No Animal Left Behind: Why no animal should suffer from poor health
We demand that no animal should be deliberately mutilated: its tail or beak chopped short; its body so overstretched it cannot stand straight. Yet, painful injuries, deformities and fractures are commonly seen in broiler chickens: They often go untreated. In today’s commercial farms, broiler chickens which are reared to slaughter weight in just 40 days. At this age, they are still immature chicks, although they look like giant adults. This fast-growing breed of chicken quickly develops large, heavy bodies which put immense pressure on their hearts, lungs and legs. For many chickens, this is simply too much, and heart failure and leg fractures are extremely common. Lameness can make a broiler’s life miserable, as their broken or injured legs mean that they struggle to reach food and water and suffer extreme pain as they try to move about.
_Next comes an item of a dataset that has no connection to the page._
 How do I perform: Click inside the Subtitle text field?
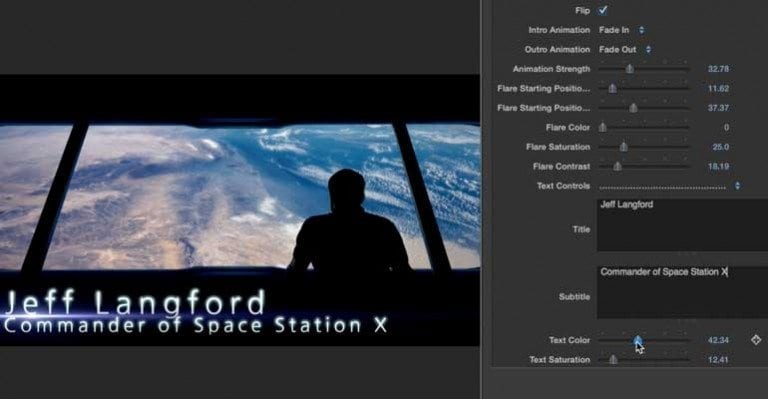tap(682, 292)
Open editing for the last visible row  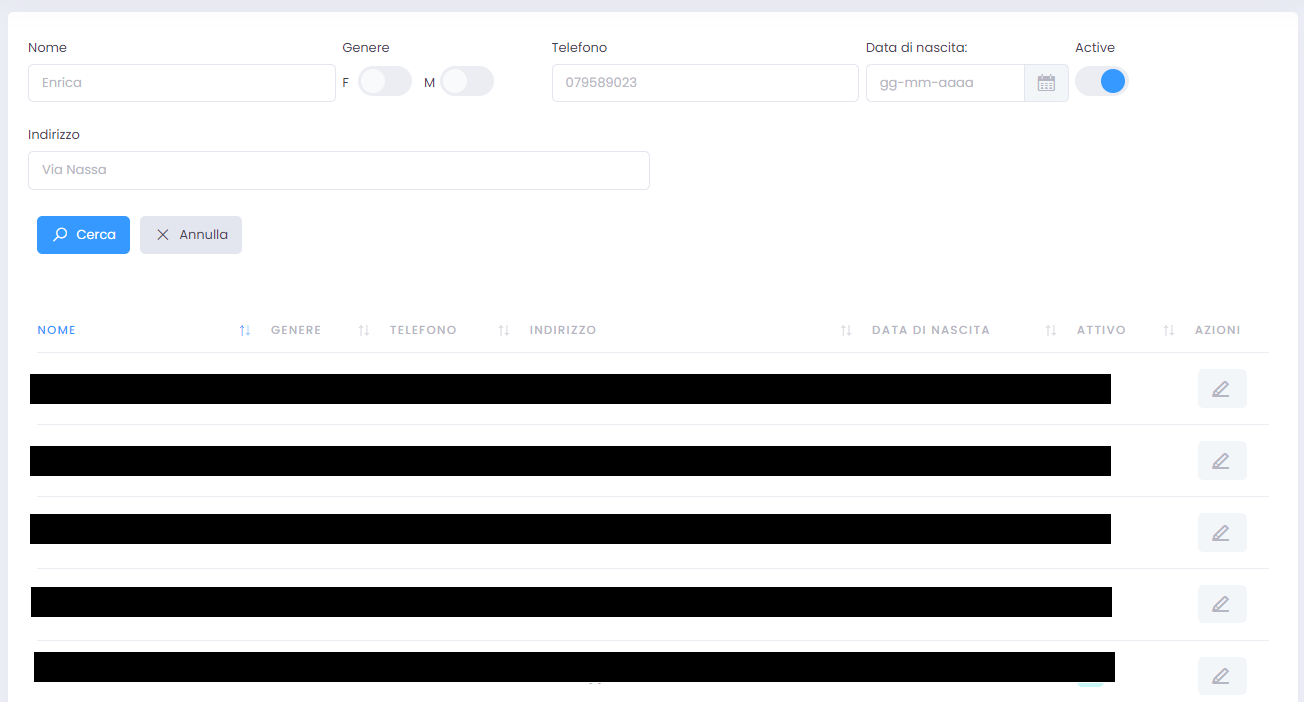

It doesn’t have to be like this. Slow-growing broiler breeds allow chickens to develop at a more normal pace. This means that their legs can grow normally, and their hearts and lungs are not put under too much stress. Slow-growing breeds can also benefit from free-range systems where they can move around freely, and perform natural behaviours in the fresh air.
Fish are increasingly farmed for food, but the lack of legal protection has meant that they often suffer greatly. Farmed fish are often kept in overcrowded cages, are handled regularly, and are in the process of being bred for growth over any other function, all of which cause considerable stress and health issues. In overcrowded conditions fish are more likely to incur injuries from fighting and from bumping into one another and equipment, and water quality conditions are degraded. Stressed fish are highly susceptible to diseases, and in overcrowded conditions these transmit easily and can cause prolonged death.
Farmed fish can be raised humanely. When housed in appropriate numbers and with best practice protocols, they are less likely to have health problems arise from their housing or handling conditions. Humanely raised fish have stronger immune systems and are less likely to experience disease outbreaks. For good health, fish need space and clean water so that they can swim freely, perform natural behaviours, and avoid disease and injuries.